All the entries that follow are to be returned exactly.

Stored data
=== Section Start ===

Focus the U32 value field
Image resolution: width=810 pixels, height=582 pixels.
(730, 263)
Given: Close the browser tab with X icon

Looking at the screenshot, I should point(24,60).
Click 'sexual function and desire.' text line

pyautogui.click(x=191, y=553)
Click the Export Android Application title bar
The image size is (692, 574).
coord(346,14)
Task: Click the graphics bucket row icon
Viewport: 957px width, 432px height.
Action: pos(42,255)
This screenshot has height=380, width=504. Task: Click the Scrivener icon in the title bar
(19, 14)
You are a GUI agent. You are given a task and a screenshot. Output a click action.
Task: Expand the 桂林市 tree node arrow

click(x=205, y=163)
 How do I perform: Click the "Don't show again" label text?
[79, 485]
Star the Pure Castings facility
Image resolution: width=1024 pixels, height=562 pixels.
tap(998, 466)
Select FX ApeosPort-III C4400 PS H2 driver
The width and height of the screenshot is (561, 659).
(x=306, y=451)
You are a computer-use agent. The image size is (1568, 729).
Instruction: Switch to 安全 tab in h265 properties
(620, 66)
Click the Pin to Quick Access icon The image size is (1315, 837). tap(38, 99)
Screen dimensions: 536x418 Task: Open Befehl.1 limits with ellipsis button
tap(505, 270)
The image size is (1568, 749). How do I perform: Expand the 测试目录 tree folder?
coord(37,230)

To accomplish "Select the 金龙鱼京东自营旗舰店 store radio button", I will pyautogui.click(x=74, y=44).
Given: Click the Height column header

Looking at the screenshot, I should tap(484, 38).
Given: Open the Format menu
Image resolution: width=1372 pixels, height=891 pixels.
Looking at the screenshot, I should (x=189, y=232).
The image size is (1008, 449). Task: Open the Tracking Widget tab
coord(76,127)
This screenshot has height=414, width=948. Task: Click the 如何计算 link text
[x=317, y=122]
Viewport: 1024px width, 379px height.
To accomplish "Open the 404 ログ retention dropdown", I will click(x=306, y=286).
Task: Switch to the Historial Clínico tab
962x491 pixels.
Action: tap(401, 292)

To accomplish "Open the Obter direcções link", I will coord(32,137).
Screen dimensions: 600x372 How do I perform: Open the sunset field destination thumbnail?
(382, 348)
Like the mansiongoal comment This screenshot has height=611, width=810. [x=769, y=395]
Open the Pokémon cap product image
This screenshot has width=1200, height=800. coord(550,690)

=== Section End ===

> _Result of the task_
Focus the U32 value field
Image resolution: width=810 pixels, height=582 pixels.
(730, 263)
Given: Close the browser tab with X icon

Looking at the screenshot, I should point(24,60).
Click 'sexual function and desire.' text line

pyautogui.click(x=191, y=553)
Click the Export Android Application title bar
The image size is (692, 574).
coord(346,14)
Task: Click the graphics bucket row icon
Viewport: 957px width, 432px height.
Action: pos(42,255)
This screenshot has height=380, width=504. Task: Click the Scrivener icon in the title bar
(19, 14)
You are a GUI agent. You are given a task and a screenshot. Output a click action.
Task: Expand the 桂林市 tree node arrow

click(x=205, y=163)
 How do I perform: Click the "Don't show again" label text?
[79, 485]
Star the Pure Castings facility
Image resolution: width=1024 pixels, height=562 pixels.
tap(998, 466)
Select FX ApeosPort-III C4400 PS H2 driver
The width and height of the screenshot is (561, 659).
(x=306, y=451)
You are a computer-use agent. The image size is (1568, 729).
Instruction: Switch to 安全 tab in h265 properties
(620, 66)
Click the Pin to Quick Access icon The image size is (1315, 837). tap(38, 99)
Screen dimensions: 536x418 Task: Open Befehl.1 limits with ellipsis button
tap(505, 270)
The image size is (1568, 749). How do I perform: Expand the 测试目录 tree folder?
coord(37,230)

To accomplish "Select the 金龙鱼京东自营旗舰店 store radio button", I will pyautogui.click(x=74, y=44).
Given: Click the Height column header

Looking at the screenshot, I should tap(484, 38).
Given: Open the Format menu
Image resolution: width=1372 pixels, height=891 pixels.
Looking at the screenshot, I should (x=189, y=232).
The image size is (1008, 449). Task: Open the Tracking Widget tab
coord(76,127)
This screenshot has height=414, width=948. Task: Click the 如何计算 link text
[x=317, y=122]
Viewport: 1024px width, 379px height.
To accomplish "Open the 404 ログ retention dropdown", I will click(x=306, y=286).
Task: Switch to the Historial Clínico tab
962x491 pixels.
Action: tap(401, 292)

To accomplish "Open the Obter direcções link", I will coord(32,137).
Screen dimensions: 600x372 How do I perform: Open the sunset field destination thumbnail?
(382, 348)
Like the mansiongoal comment This screenshot has height=611, width=810. [x=769, y=395]
Open the Pokémon cap product image
This screenshot has width=1200, height=800. coord(550,690)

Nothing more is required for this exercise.